Saved data entries:
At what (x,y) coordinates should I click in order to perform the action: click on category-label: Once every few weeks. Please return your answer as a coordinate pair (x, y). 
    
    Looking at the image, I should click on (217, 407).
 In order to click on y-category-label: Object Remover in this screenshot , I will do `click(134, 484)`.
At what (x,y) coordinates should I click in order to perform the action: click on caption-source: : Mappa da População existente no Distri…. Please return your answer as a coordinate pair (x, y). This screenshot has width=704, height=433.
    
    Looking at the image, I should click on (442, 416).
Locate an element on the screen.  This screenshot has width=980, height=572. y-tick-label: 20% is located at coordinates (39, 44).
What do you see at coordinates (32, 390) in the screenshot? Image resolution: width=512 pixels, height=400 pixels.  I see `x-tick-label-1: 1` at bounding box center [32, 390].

**Task details:** Copy the data word for word, starting at the line that contains "In order to click" and ending with the final line of the data.

**Answer box:**
 In order to click on y-category-label: Object Remover in this screenshot , I will do `click(134, 484)`.
At what (x,y) coordinates should I click in order to perform the action: click on caption-source: : Mappa da População existente no Distri…. Please return your answer as a coordinate pair (x, y). This screenshot has width=704, height=433.
    
    Looking at the image, I should click on (442, 416).
Locate an element on the screen.  This screenshot has width=980, height=572. y-tick-label: 20% is located at coordinates (39, 44).
What do you see at coordinates (32, 390) in the screenshot? Image resolution: width=512 pixels, height=400 pixels.  I see `x-tick-label-1: 1` at bounding box center [32, 390].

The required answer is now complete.